CFTC Grants Prediction Markets Flexibility on Data Reporting and Record-keeping Rules
The Commodity Futures Trading Commission has issued “no-action” letters to several prediction market platforms, granting leeway on requirements tied to swap data reporting and record-keeping. In a statement Thursday, the CFTC’s Division of Market Oversight and Division of Clearing and Risk said staff will not initiate enforcement action over those specific obligations, provided each platform follows a set of conditions.
Regulators stressed the scope is narrow and applies only in limited circumstances.
To remain covered, platforms must fully collateralize every contract, meaning positions must be completely backed by assets held in reserve. They must also publish time and sales data for all event contract transactions on their websites after trades are executed, according to the letters.

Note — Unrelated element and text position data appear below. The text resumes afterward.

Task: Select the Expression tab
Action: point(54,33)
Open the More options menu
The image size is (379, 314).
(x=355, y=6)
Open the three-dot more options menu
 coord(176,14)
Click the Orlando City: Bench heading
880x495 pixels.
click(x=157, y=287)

Prediction markets and event contracts let users take positions on outcomes ranging from sports to niche cultural and political questions. Because these products are regulated in the US as designated contract markets, operators can face extensive documentation requirements. The no-action relief gives certain platforms breathing room if they fall short on the specified rules, as long as they meet the CFTC’s terms.

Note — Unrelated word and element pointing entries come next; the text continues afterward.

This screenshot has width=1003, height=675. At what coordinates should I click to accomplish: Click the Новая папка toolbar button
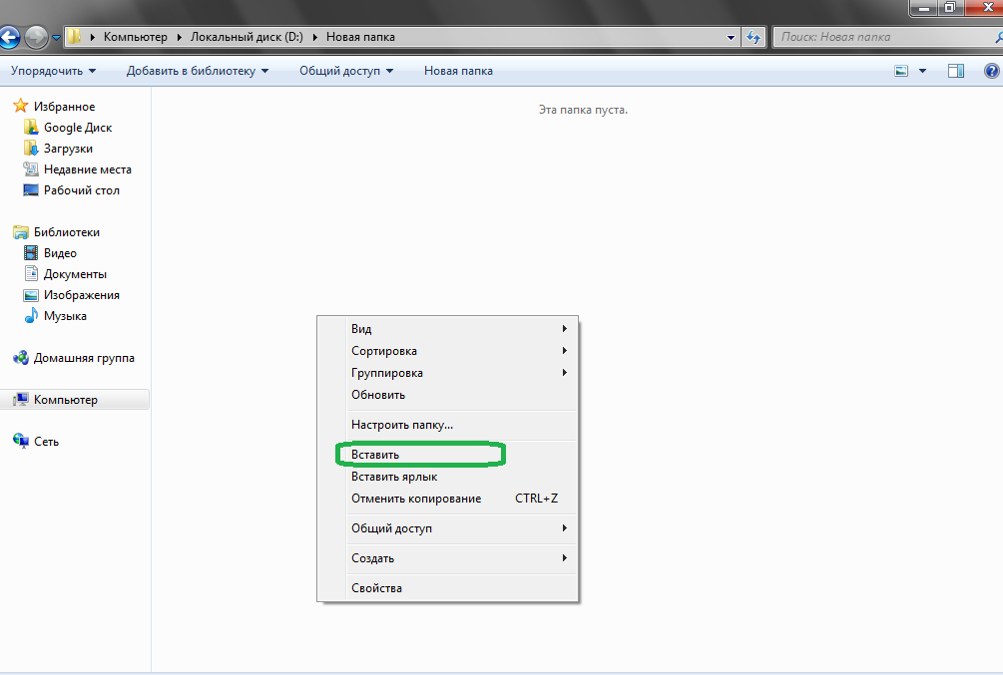(x=458, y=71)
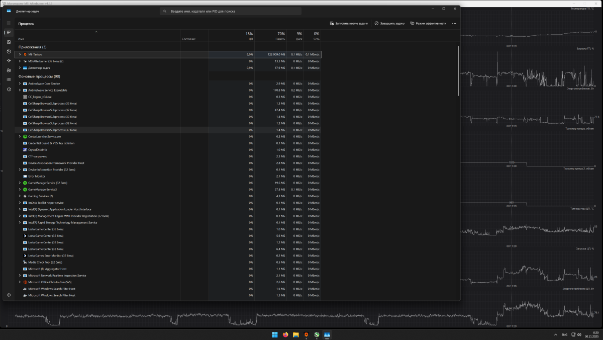Toggle the hamburger navigation menu

[x=9, y=23]
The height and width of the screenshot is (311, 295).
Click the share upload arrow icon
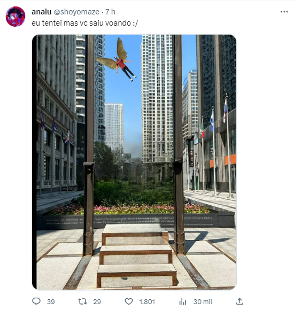(239, 301)
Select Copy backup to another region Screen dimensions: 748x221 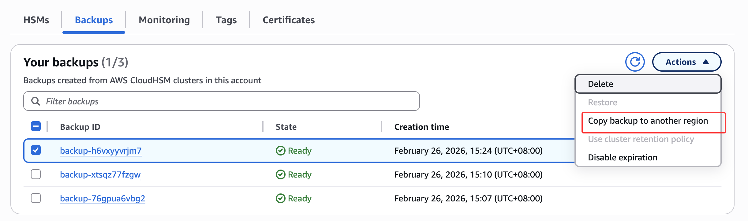(648, 121)
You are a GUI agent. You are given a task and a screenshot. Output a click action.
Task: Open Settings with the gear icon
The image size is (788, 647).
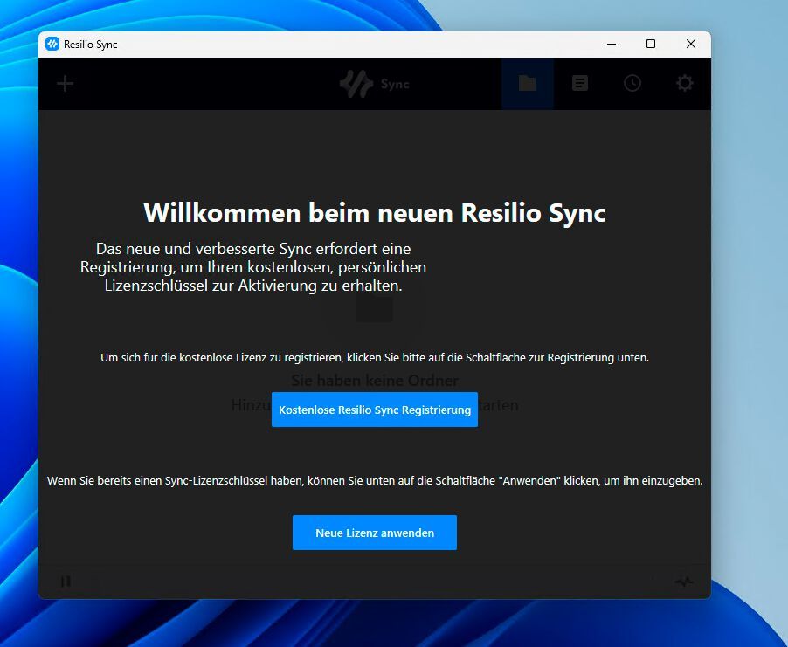pos(684,83)
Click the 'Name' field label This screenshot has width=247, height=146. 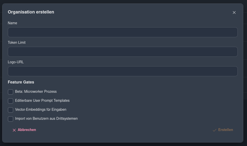click(13, 23)
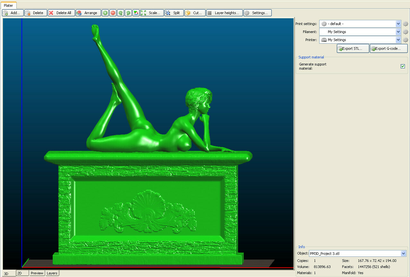
Task: Toggle Generate support material checkbox
Action: pos(403,66)
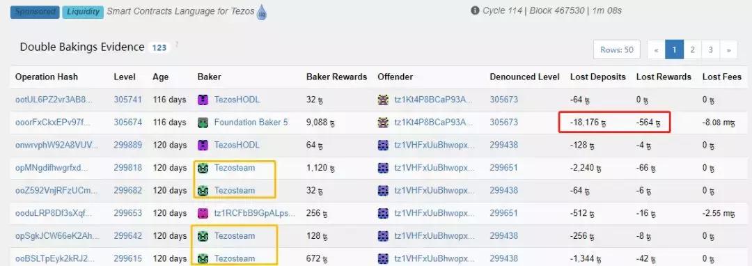Image resolution: width=752 pixels, height=266 pixels.
Task: Click the next page double-arrow button
Action: click(x=728, y=49)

A no-action letter does not change the underlying law. It signals that CFTC staff will not recommend enforcement for defined conduct under defined conditions, often as a temporary step while a market structure evolves.
The move comes as prediction markets surge. DeFiLlama data shows Kalshi at about $5.14 billion in volume over the past 30 days, versus roughly $1.9 billion for crypto-based Polymarket. Competition is rising too, with Crypto.com launching a prediction market product and signs that Coinbase is exploring its own platform.